Bruxelles

L'Atelier de Recherche et d'Action Urbaines (ARAU) a demandé mardi à la Région bruxelloise de faire procéder à la fermeture immédiate du tunnel Léopold II. 

Il a invité les bourgmestres des communes concernées (Koekelberg, Ville de Bruxelles, Molenbeek-Saint-Jean et Ganshoren) à appuyer cette demande au nom de la "garantie de la sécurité" sur leurs territoires. Ce n'est pas la première fois que cette association militant depuis les années '60 en faveur d'une participation des habitants de la capitale au devenir de leur ville adresse ce type de demande aux autorités régionales.

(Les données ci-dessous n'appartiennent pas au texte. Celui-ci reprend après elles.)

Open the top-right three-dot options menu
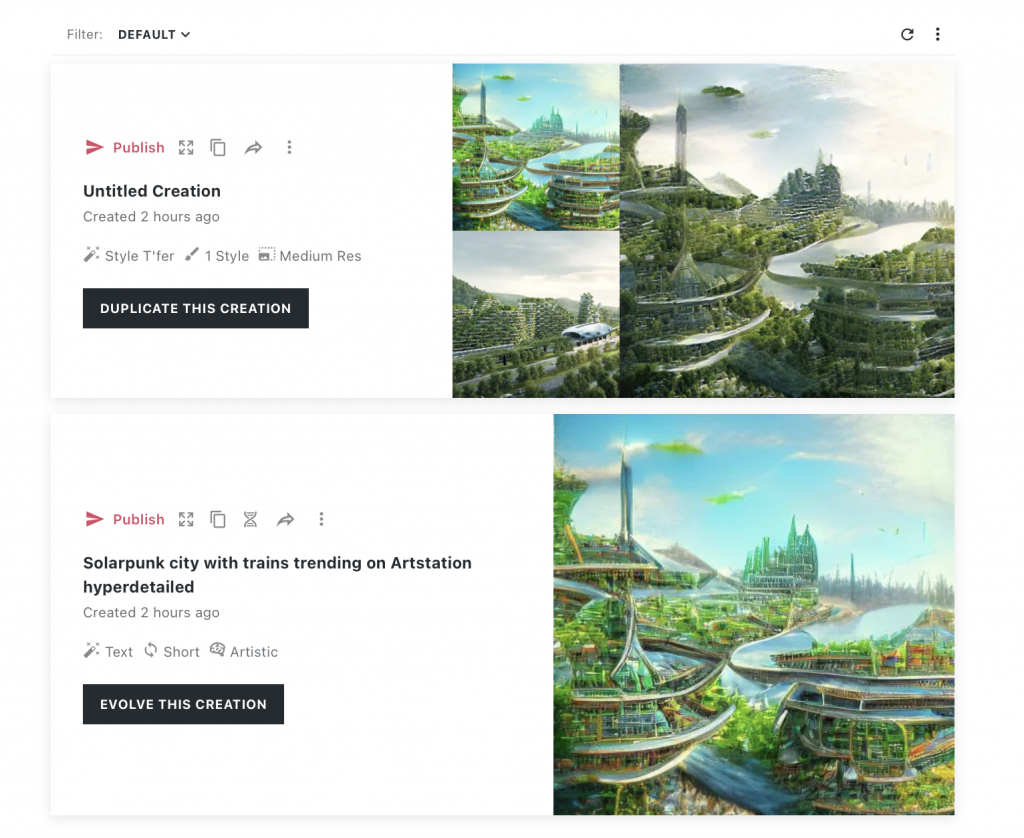Screen dimensions: 1024x838 [x=937, y=35]
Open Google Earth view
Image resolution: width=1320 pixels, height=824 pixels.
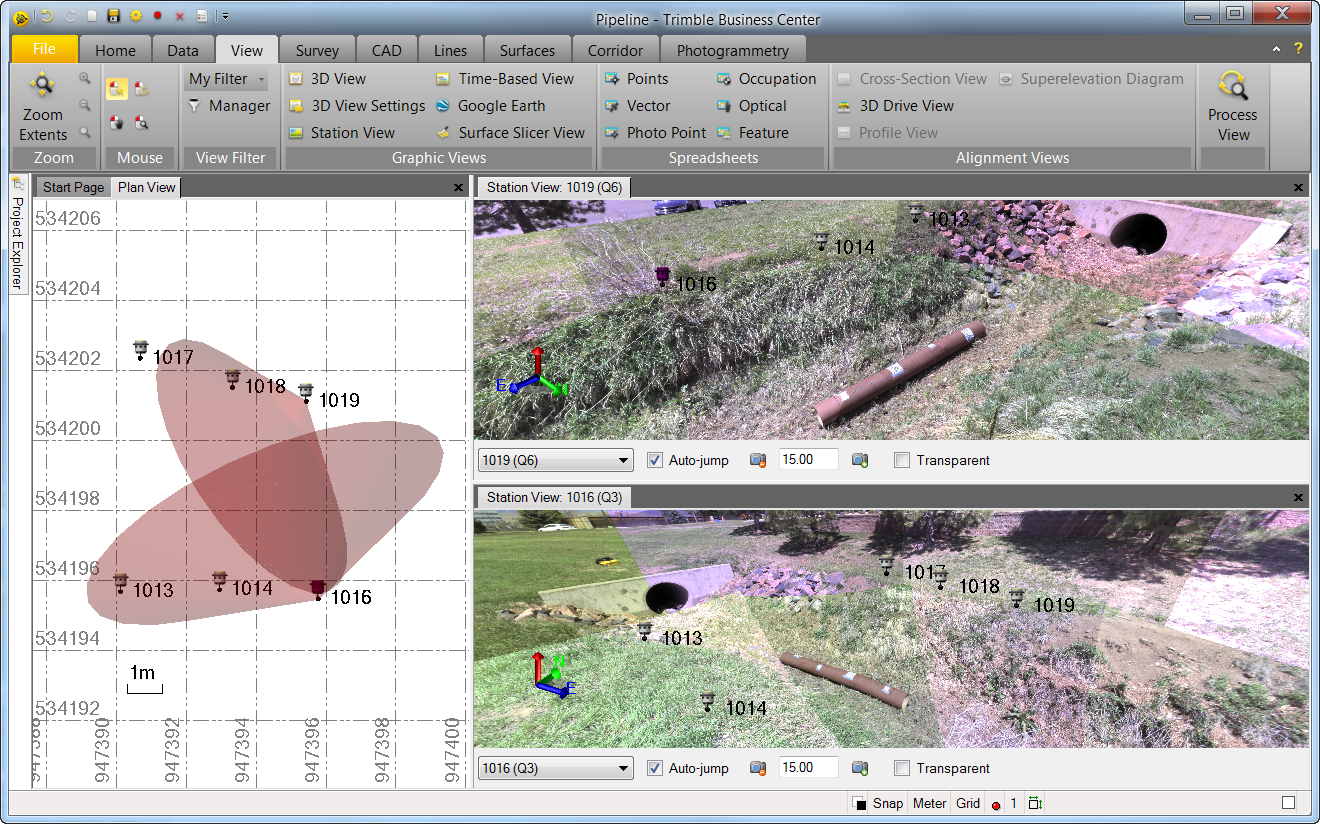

En janvier 2016, en pleine crise politique sur l'état des tunnels de la capitale, elle avait demandé qu'il soit renoncé à la très, voire trop, coûteuse rénovation de cette infrastructure construite dans les années '80 et de consacrer les moyens destinés à cette rénovation lourde à une amélioration en conséquence de l'offre de transports en commun.

A présent, l'ARAU se fonde sur les débats de la commission de concertation au sujet de la longue opération de rénovation en gestation pour exiger la fermeture immédiate du plus long ouvrage routier souterrain de la capitale.

Motif principal: parmi les documents soumis à l'enquête publique, le rapport d'incidences de la demande de permis d'urbanisme laisse peu de place à l'équivoque. Ce document souligne que "du fait de sa longueur, de l'intensité du trafic qui l'emprunte, de sa congestion régulière et de ses faibles performances en matière de sécurité, la possibilité d'un incident grave dans le tunnel est élevée".

Pour l'ARAU, si le projet de rénovation entend "remettre à niveau" les installations techniques, "les facteurs de risque que sont la congestion et l'intensité du trafic ne seront en revanche pas traités. Les usagers des tunnels sont donc, depuis plusieurs années, en danger".